## Start Page

It can be tempting I understand that, and one of the photos we use is we have a photo of a little mouse and he’s looking at a mousetrap that has a nice big piece of cheese in it and he’s got a little football helmet on his head. So, I use that to analogize to lawyers that they think that they’re going to get away with it because they have some kind of little football helmet and it might be just a little bit of technology or they think they are smarter than the next guy, they are just smart enough to be dangerous to themselves is usually what happens, because although it’s easy to delete stuff how do you hide the fact that you hid, that is much harder, and we are often hired to find the evidence of spoliation.
So, there is a lot of things people don’t understand. They don’t understand where all the data resides, where you might have to delete it in multiple places, they can’t hide the evidence of the deletion, people may have saved damning texts and emails, yada, yada, there is a lot of stuff that goes on.
And one of the most famous stories about spoliation involving an attorney actually comes out of Virginia. An attorney by the name of Matthew Murray; we talked about this last week and I felt a little bad because Matthew Murray was the past President of the VTLA to who we were speaking, but he stepped off that precipice. He had a case involving a concrete truck which rolled on to his client’s car killing the client’s wife, and along the way his client apparently had some stuff on Facebook and he actually told his paralegal to tell the plaintiff to clean up his Facebook page.
So, he had things like himself in a t-shirt that said “I heart hot moms” things like that. The photos were in fact deleted but later recovered, but that email that he sent to the paralegal that the lawyer said he called it the stink bomb email which is certainly was. He told the paralegal not to produce it. She didn’t, he blamed the paralegal, then later kind of recanted on that. Ultimately, he got a five-year suspension from the Bar. He had to pay a $542,000 fine and he ended up leaving the practice of law, which is of course very sad. But he was found guilty of failing his duty of candor, fairness to opposing parties and counsel and engaging in dishonesty fraud deceit or misrepresentation.
Now, that’s a lot for an attorney to get that messed up to make those kind of decisions. So, that’s a good case for attorneys I think to know and read and take to heart just in the sense that you have always got to do what your ethics code and your professionalism rules what they require of you.
(00:15:07)

## End Page

Job:
In the transcript on spoliation, why does the speaker say lawyers who try to hide evidence are only smart enough to be dangerous to themselves? Answer in one to three sentences. The data that follows has no connection to the transcript.

## Start Data

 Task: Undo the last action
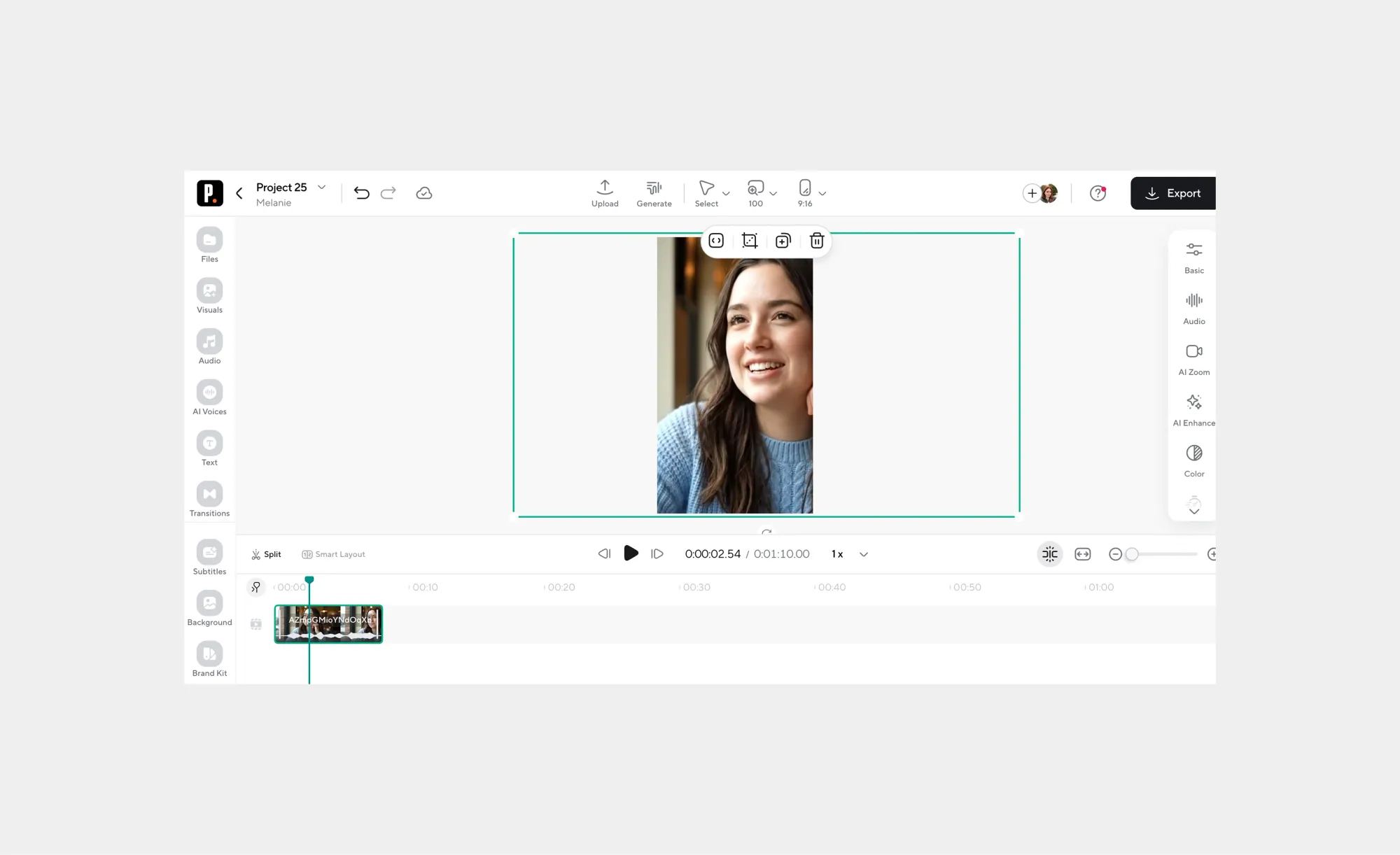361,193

## End Data
## Start Data

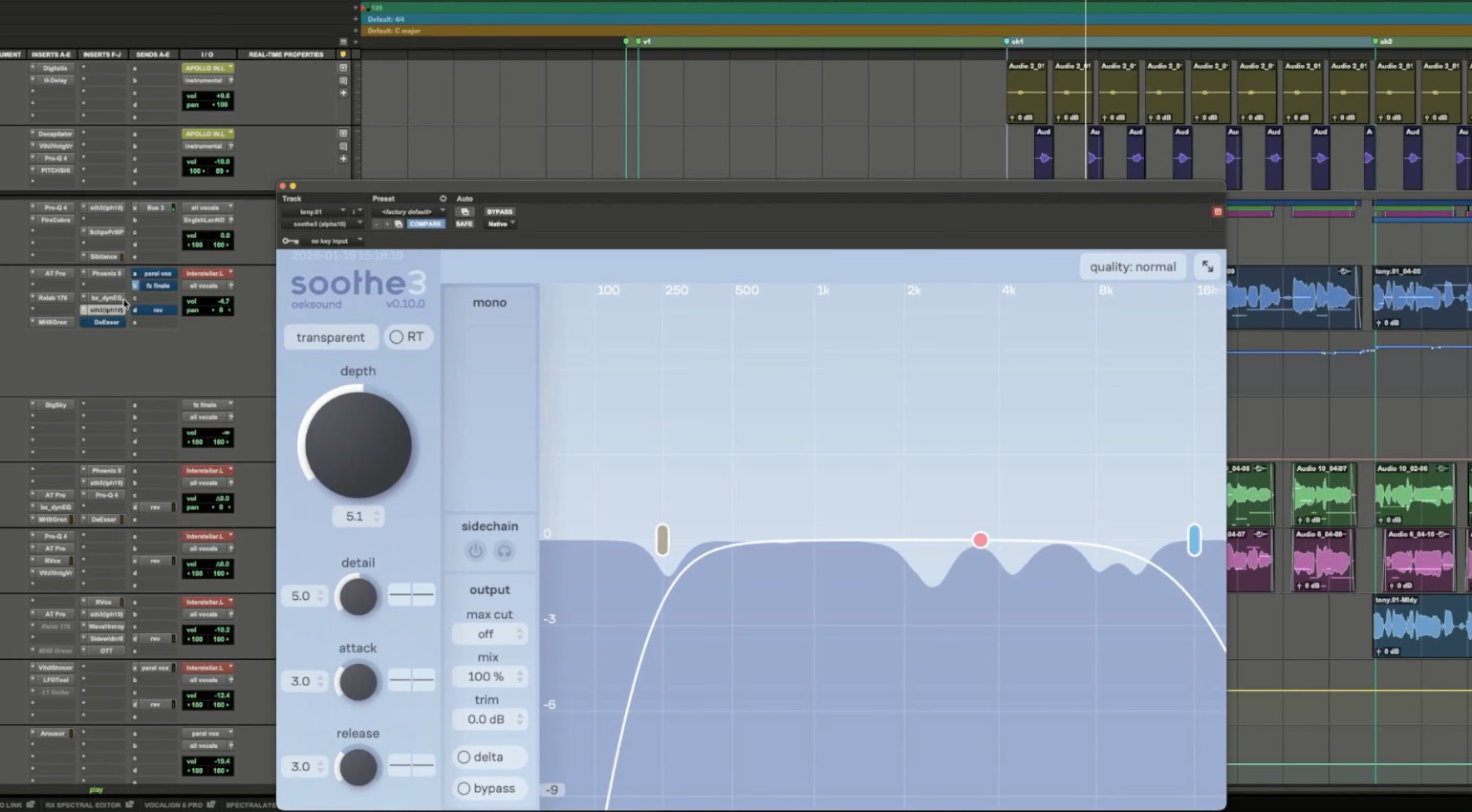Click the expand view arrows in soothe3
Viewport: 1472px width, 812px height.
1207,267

## End Data

Final result:
Deleting material is easy, but hiding the fact that you hid it is much harder, and the evidence of the deletion can't be hidden. People also don't understand where all the data resides, may have to delete it in multiple places, and others may have saved damning texts and emails.